> [Given task] Return the records below verbatim, from the first line through the line that holds "click(25, 180)", with both ends included and nothing after that line.

* Start *

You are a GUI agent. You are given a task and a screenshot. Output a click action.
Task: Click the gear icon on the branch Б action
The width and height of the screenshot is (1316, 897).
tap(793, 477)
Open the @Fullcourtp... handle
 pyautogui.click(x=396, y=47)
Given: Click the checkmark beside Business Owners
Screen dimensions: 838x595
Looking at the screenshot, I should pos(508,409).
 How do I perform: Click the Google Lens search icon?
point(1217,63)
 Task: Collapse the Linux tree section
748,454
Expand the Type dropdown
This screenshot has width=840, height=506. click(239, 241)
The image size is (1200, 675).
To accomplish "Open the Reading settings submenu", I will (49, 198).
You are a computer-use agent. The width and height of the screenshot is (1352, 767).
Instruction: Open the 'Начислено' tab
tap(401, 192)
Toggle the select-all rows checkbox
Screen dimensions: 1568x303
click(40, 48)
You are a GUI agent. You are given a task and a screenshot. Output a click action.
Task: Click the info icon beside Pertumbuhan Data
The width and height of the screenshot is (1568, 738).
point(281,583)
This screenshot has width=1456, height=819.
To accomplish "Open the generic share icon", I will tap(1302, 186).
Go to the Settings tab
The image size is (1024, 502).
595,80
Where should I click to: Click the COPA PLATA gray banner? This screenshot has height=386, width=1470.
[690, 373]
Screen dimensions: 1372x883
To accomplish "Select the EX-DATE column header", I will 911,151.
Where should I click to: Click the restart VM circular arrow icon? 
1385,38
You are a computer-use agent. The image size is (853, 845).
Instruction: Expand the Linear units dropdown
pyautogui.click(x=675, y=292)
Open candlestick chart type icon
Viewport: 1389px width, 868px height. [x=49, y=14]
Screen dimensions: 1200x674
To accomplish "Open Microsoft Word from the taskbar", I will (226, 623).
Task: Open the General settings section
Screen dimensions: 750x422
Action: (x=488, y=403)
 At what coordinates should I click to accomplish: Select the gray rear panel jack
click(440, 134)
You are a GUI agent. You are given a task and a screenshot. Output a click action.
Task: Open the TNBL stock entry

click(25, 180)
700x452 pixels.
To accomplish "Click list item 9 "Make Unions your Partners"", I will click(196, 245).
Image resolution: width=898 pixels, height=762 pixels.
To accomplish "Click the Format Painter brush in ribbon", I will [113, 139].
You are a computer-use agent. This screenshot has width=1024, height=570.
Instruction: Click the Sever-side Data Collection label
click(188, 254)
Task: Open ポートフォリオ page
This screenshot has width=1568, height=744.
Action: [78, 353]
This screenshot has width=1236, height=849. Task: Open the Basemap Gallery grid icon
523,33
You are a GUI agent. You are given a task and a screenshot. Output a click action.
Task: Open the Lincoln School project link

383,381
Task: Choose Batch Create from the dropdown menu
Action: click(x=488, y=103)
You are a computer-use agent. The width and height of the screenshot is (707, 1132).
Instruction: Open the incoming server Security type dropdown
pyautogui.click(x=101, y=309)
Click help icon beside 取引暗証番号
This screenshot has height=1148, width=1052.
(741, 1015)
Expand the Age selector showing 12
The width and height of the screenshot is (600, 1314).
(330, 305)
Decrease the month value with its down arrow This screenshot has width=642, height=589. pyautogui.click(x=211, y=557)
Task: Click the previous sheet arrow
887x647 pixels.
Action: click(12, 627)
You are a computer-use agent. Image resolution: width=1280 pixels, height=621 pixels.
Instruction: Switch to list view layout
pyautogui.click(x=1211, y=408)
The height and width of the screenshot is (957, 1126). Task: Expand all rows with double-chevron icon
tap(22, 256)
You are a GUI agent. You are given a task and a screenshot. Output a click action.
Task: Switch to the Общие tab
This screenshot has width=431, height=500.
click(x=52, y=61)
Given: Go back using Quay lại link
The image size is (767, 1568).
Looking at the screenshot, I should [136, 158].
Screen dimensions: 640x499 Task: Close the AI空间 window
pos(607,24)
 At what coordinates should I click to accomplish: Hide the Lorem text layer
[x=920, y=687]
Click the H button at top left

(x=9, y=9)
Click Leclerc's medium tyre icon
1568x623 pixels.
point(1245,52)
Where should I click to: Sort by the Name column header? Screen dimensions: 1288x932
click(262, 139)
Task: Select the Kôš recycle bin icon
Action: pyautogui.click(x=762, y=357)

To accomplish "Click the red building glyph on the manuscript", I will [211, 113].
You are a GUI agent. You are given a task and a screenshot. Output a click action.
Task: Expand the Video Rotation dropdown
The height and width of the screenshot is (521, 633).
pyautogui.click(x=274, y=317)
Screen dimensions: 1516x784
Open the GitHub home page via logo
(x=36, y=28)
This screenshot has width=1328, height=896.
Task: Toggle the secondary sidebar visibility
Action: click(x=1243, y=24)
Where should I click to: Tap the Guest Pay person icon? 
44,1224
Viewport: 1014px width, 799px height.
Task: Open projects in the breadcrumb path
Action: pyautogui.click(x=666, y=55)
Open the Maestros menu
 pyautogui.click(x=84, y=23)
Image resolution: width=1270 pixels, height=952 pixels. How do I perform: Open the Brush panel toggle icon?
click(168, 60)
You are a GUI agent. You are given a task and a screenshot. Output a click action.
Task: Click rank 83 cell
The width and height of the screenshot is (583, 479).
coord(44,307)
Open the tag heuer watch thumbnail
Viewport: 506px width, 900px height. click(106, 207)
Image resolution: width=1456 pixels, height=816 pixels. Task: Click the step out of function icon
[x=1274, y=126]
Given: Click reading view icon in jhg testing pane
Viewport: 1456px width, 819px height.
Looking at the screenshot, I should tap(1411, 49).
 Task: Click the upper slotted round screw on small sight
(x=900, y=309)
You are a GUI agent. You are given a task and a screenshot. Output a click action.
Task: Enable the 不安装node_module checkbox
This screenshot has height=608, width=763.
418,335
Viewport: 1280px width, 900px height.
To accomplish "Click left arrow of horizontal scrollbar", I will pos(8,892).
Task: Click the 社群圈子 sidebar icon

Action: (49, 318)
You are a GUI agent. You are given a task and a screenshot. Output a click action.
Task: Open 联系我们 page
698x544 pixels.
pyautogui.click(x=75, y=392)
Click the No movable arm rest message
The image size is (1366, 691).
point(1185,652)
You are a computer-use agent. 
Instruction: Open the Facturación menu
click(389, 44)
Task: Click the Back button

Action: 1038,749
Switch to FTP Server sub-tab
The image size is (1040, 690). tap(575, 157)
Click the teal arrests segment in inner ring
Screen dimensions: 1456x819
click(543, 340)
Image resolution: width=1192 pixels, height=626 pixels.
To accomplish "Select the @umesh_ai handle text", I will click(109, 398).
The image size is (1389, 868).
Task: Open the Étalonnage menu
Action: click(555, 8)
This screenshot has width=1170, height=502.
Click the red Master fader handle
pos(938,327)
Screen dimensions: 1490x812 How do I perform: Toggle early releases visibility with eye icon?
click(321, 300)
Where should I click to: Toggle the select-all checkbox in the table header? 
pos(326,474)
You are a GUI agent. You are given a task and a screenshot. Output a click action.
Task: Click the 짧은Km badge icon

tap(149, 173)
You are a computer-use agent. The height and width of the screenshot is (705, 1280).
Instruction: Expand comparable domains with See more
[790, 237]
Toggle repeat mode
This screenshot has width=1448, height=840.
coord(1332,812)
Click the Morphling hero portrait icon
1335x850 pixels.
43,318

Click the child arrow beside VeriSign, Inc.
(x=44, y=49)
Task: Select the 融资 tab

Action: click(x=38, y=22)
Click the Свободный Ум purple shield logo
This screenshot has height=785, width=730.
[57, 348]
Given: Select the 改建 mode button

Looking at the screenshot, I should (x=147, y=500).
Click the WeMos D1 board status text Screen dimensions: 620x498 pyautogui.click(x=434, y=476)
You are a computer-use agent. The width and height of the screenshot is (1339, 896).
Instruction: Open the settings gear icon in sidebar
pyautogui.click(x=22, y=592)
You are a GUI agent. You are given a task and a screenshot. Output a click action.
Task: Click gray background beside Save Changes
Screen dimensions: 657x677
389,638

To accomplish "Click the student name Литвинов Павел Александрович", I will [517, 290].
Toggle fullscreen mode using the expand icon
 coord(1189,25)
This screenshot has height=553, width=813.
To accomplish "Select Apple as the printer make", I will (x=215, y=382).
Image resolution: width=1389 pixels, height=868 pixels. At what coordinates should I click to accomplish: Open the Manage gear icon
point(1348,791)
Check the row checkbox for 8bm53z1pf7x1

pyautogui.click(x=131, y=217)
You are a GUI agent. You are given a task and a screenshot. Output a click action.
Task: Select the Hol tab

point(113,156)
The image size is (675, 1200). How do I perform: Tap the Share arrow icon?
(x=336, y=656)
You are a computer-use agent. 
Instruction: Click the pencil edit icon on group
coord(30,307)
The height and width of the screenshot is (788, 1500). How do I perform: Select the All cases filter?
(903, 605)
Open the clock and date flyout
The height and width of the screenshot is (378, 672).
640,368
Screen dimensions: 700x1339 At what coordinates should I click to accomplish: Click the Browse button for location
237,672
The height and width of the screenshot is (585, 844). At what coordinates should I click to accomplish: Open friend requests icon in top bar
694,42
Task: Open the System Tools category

* End *

> [The reply]
You are a GUI agent. You are given a task and a screenshot. Output a click action.
Task: Click the gear icon on the branch Б action
The width and height of the screenshot is (1316, 897).
tap(793, 477)
Open the @Fullcourtp... handle
 pyautogui.click(x=396, y=47)
Given: Click the checkmark beside Business Owners
Screen dimensions: 838x595
Looking at the screenshot, I should pos(508,409).
 How do I perform: Click the Google Lens search icon?
point(1217,63)
 Task: Collapse the Linux tree section
748,454
Expand the Type dropdown
This screenshot has width=840, height=506. click(239, 241)
The image size is (1200, 675).
To accomplish "Open the Reading settings submenu", I will (49, 198).
You are a computer-use agent. The width and height of the screenshot is (1352, 767).
Instruction: Open the 'Начислено' tab
tap(401, 192)
Toggle the select-all rows checkbox
Screen dimensions: 1568x303
click(40, 48)
You are a GUI agent. You are given a task and a screenshot. Output a click action.
Task: Click the info icon beside Pertumbuhan Data
The width and height of the screenshot is (1568, 738).
point(281,583)
This screenshot has width=1456, height=819.
To accomplish "Open the generic share icon", I will tap(1302, 186).
Go to the Settings tab
The image size is (1024, 502).
595,80
Where should I click to: Click the COPA PLATA gray banner? This screenshot has height=386, width=1470.
[690, 373]
Screen dimensions: 1372x883
To accomplish "Select the EX-DATE column header", I will 911,151.
Where should I click to: Click the restart VM circular arrow icon? 
1385,38
You are a computer-use agent. The image size is (853, 845).
Instruction: Expand the Linear units dropdown
pyautogui.click(x=675, y=292)
Open candlestick chart type icon
Viewport: 1389px width, 868px height. [x=49, y=14]
Screen dimensions: 1200x674
To accomplish "Open Microsoft Word from the taskbar", I will (226, 623).
Task: Open the General settings section
Screen dimensions: 750x422
Action: (x=488, y=403)
 At what coordinates should I click to accomplish: Select the gray rear panel jack
click(440, 134)
You are a GUI agent. You are given a task and a screenshot. Output a click action.
Task: Open the TNBL stock entry

click(25, 180)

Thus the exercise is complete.